Et si la clef pour comprendre Firestarter, c'était de regarder sa genèse ? À l'origine, c'est un roman de Stephen King donc une aubaine pour les studios de productions (à ce jour, plus de 50 adaptations ont été tirées de ses œuvres). Qu'importe si la nouvelle a déjà été transposée à l'écran en 1984 (sous le titre Charlie), vous avez bien vu que ça ne posait pas de problème pour It, Simetierre ou Carrie. D'un côté, on joue la carte de versions 2.0 fidèles aux textes sacrés tout en brossant dans le sens du poil les fans des films/téléfilms originaux. Sauf qu'ici, le projet a demandé 5 ans d'efforts et vu 2 réalisateurs (Akiva Goldsman et Fatih Akın) jeter l'éponge. On en arrive au point où le film doit exister ne serait-ce que pour limiter la casse d'un point de vue économique. Parce que d'un point de vue artistique, les dommages sont irréparables.
Puisque tout le budget a été grillé dans les différentes phases préparatoires, Keith Thomas doit donc livrer un film au forceps en sabrant des pans entiers de l'histoire au passage. Une intuition ? Non, il suffit de regarder l'introduction qui empilent les expositions sans liens logiques. Au spectateur d'en déduire le fin mot. Ça commence mal, et pourtant on relativiserait presque cet échec au regard de la suite. Absolument rien n'est crédible dans le déroulé. On ne croit jamais à cette situation de traque, à cette cellule familiale écrite n'importe comment, et c'est encore pire pour les autres personnages (Rainbird, d'une tristesse sans nom). À force de caractérisation aberrante, d'effets de manche ridicules (ce craquement de vertèbre) et d'incohérences en pagaille, le petit masochiste en nous accepte le désastre tel qu'il est et choisit d'en rire. En même temps, il y a de quoi.
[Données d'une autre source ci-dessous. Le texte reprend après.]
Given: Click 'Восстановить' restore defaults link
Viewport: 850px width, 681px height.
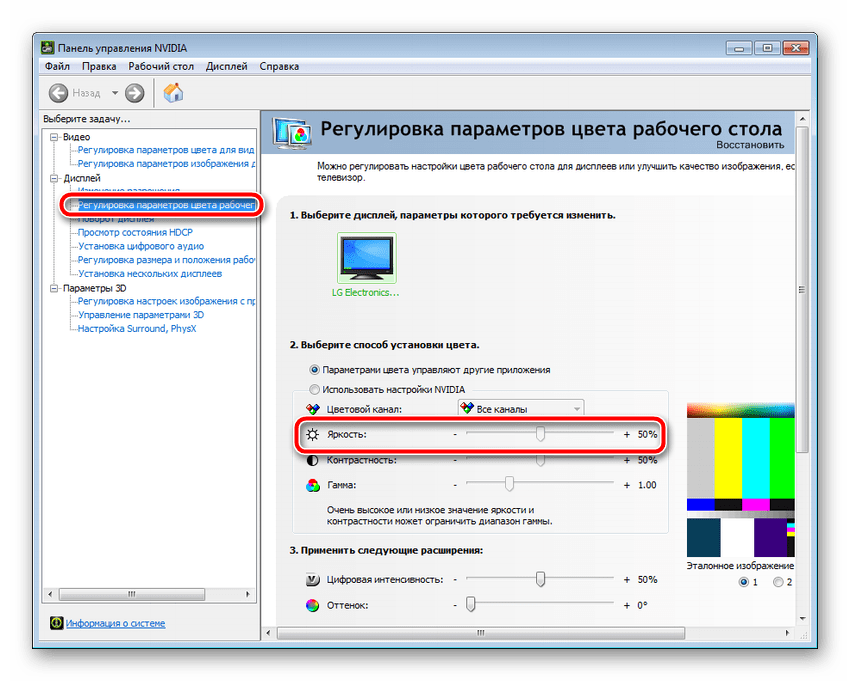Looking at the screenshot, I should 749,144.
Même sorti en direct-to-video, Firestarter aurait été raillé pour sa grande pauvreté. On en revient à ce manque de budget, qui bride littéralement tous les départements. La photographie est tellement obscure qu'on doit plisser les yeux et s'approcher de l'écran pour déceler la silhouette ou l'environnement. Le chef op' Karim Hussain n'a probablement trouvé que ce moyen pour dissimuler la misère des décors. Mis à part la séquence tournée dans un gymnase avec une dizaine de figurants, il n'y a jamais de vie nulle part. Et certainement pas dans ce climax situé dans un laboratoire vide où les normes de sécurité sont réduites à trois fois rien. On jubile même à regarder l'attitude engourdie de l'agent de surveillance derrière les moniteurs. Quant aux effets spéciaux, Keith Thomas a au moins eu la décence de la jouer profil bas. Un maquillage sur un corps brûlé fonctionne, tout le reste est simplement redondant dans sa médiocrité.
Pour être charitable, je donnerai un bon point à certaines compositions de John Carpenter, Cody Carpenter et Daniel Davies. Et je ne tiendrai pas trop rigueur de ce film à Zac Efron (correct) ou la jeune Ryan Kiera Armstrong. Que pouvaient-ils faire dans des conditions aussi précaires ? Il est certain qu'on ne gardera pas trace de cette variante, assemblée sans passion comme on accomplit une formalité administrative. D'un écrit dense et tordu, Blumhouse et Keith Thomas n'en retiennent que le minimum syndical. Il y avait matière à dépasser le film original (pas fameux, de mémoire), à l'inverse Firestarter invite à le réévaluer. Copie carbonisée.